Zawiodło mnie, że mimo znakomitej rozdzielczości ekranu Sony Tablet S nie bardzo nadaje się do oglądania filmów w 720p. Większość próbek w dobrej jakości, którymi go karmiłem skakało. Filmy z niższym bitratem działały ok, ale nie wyglądały już tak dobrze.

Ilość miejsca na pliki w takim urządzeniu to oczywiście żal. Zabawka za prawie 2000 zł oferuje 32 GB pamięci. W roku 2012 to śmiech na sali.

Równie rozczarowujące było działanie WordPressa, systemu zarządzania treścią, na którym stoi ObywatelHD. Niestety newsów na Obywatela pisać na tym się nie da (w przeglądarce się nie da, jest za to całkiem miła aplikacja WordPress for Android – przyp. Kasia). Można jednak sprawdzać komentarze, dodawać wpisy na Facebooka, Twittować i szukać nowych informacji.

Co najważniejsze można to robić w łóżku lub na fotelu bez strachu, że grzejący podbrzusze komputer zabija moje przyszłe potomstwo.

Miłość?

Dwa miesiące z Sony Tablet S minęły jak dwa tygodnie. Nasze uczucia kiełkowały powoli, ale wyrosły na coś silnego i trwałego… tym bardziej żal mi, że musimy się rozstać.

Do niedawna myślałem, że tablet to taki większy iPod Touch – zabawny, ale mało praktyczny do bardziej konkretnych rzeczy. W trakcie zabawy z Sony Tablet S po części się to potwierdziło. Tablet nie jest w stanie zastąpić komputera kogoś takiego jak ja, spędzającego w sieci od kilku do kilkunastu godzin dziennie. Pal licho problemy z komunikacją, ale jest momentami po prostu za wolny i zbyt ograniczony. W większości przypadków przez mobilny system operacyjny.

Zaskoczyło mnie jednak to, że po pierwszych tygodniach, w ciągu których głównie na tablecie grałem, zacząłem używać go też do mniej trywialnych rzeczy.

Tak więc wygląda na to, że tablety pokochałem. Ale Sony Tablet S i tak nie kupię. Dlaczego? Bo jest po prostu za drogi. Wersję 16 GB można dostać obecnie za 1628 zł. Model 32 GB kosztuje już prawie 2000 zł. To dużo jak za urządzenie, które służy głównie do multimediów, ale nie można go podłączyć do telewizora. No i sprzęt bez karty SIM, a więc i bez Internetu w podróży.

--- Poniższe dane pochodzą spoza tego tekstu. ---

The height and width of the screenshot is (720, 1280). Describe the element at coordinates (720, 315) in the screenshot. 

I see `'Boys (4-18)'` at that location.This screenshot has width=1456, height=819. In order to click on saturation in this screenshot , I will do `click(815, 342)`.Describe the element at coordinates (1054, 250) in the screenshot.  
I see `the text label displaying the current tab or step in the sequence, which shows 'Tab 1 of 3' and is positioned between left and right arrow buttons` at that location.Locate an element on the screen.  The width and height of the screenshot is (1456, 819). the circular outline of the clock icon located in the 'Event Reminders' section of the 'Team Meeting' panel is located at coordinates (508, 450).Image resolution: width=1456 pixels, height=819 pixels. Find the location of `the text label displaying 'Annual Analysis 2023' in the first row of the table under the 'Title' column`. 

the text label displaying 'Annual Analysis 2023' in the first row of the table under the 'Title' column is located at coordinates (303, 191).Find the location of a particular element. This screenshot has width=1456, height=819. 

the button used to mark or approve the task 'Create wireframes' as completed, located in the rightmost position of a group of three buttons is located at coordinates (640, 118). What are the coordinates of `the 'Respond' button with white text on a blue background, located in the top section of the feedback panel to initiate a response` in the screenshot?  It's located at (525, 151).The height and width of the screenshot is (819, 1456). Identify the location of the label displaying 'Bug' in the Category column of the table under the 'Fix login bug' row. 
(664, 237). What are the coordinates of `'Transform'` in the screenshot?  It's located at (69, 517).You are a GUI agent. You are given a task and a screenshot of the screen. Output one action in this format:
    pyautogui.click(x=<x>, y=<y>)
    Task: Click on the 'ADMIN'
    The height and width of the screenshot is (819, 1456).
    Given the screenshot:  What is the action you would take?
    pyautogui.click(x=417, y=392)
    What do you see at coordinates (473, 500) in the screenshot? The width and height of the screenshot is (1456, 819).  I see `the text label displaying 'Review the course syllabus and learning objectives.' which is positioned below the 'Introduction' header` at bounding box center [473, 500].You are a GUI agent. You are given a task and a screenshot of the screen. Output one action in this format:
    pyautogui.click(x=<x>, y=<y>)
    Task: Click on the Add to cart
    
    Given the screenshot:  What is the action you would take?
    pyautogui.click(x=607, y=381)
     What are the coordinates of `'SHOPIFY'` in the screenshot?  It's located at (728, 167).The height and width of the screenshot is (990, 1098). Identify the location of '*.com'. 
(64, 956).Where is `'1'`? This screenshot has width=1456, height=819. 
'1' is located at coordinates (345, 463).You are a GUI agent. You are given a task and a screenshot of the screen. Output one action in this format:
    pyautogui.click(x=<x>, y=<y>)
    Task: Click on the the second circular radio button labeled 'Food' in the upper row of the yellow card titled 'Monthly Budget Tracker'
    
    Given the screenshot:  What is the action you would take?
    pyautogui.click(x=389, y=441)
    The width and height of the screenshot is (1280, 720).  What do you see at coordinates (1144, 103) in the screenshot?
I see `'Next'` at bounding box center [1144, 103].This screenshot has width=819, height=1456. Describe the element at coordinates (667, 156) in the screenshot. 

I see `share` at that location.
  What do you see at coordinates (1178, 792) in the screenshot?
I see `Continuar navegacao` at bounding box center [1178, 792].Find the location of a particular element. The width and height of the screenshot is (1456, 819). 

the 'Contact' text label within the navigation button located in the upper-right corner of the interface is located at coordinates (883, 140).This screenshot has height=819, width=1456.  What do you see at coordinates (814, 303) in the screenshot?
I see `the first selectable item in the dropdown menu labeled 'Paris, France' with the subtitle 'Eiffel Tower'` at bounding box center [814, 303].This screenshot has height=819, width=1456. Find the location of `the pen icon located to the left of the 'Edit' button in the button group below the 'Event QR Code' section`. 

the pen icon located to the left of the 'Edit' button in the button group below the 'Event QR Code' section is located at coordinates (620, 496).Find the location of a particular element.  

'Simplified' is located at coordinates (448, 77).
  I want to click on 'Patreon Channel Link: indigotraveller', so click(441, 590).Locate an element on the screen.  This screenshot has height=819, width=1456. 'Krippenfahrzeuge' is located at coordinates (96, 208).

Z tego samego powodu nie kupię iPada i żadnego innego, w miarę szybkiego tabletu. Wolniejszego i tańszego też nie nabędę, bo po co mam się wkurzać topornie działającym systemem?

Mówiąc inaczej, tablet to świetna zabawka, która dzięki bogatej ofercie oprogramowania z AppStore czy Android Market jest w stanie zastąpić komputer, konsolę i odtwarzacz multimediów… ale tylko na chwilę i w części. Całkowicie ich nie wyeliminuje. A skoro tak, to powinien być tańszy, by można bez problemu kupić jedno i drugie. Obecnie szybki tablet kosztuje dwukrotnie więcej niż konsola stacjonarna i tyle samo lub niewiele mniej niż całkiem dobry komputer. I dlatego tabletu nie kupuję. Tylko dlatego.